My thoughts begin with reference to the first-of-its kind intervention of African Union troops in the Comoros less than two weeks ago. While there are very large differences between this situation and what may unfold in Zim, I think the situation bears analysing.

The Comoros is a small three-island (Grande Comore, Anjouan, and Moheli) archipelago off the coast of East Africa. Home to just over 700,000, the three islands have suffered through 20 coups or coup attempts since independence from France in 1975. In 2001 a new constitution was agreed upon that, in theory, saw central military power give way to a dispersed-democratic system that endowed each of the islands a significant amount of autonomy and control over local affairs. Oversight of the union of the three islands would rotate between the Presidents of each of the three islands. But things haven’t quite gone as planned.
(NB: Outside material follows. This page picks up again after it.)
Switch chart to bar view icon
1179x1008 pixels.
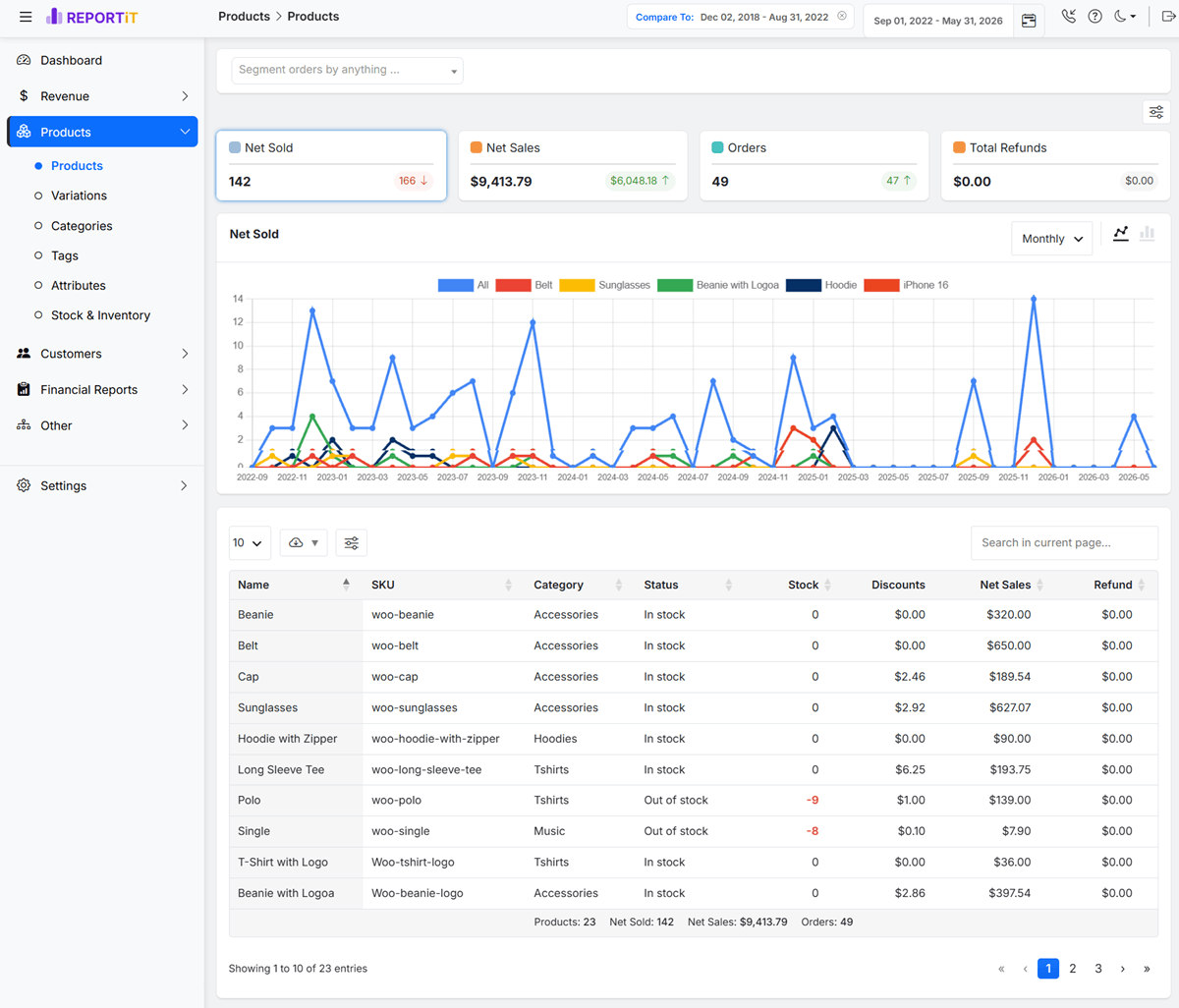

Mohamed Bacar, who became President of the island of Anjouan in 2001, saw his re-election in June 2007 rejected by the Comorian central government, as well as the African Union, on the grounds that the elections weren’t held with the approval of the Central government and were fraught with voting irregularaties and initimidation. And so despite his supposed 90% approval rating, Bacar was told to exit forthwith.

Months of failed negotiations, threats and bravado led the Central Comorian government to forego sanctions on the Island in favour of a “military solution.” (more…)

Beyond the Safari April 5, 2008

Posted by Dan Herman in Africa, Tourism.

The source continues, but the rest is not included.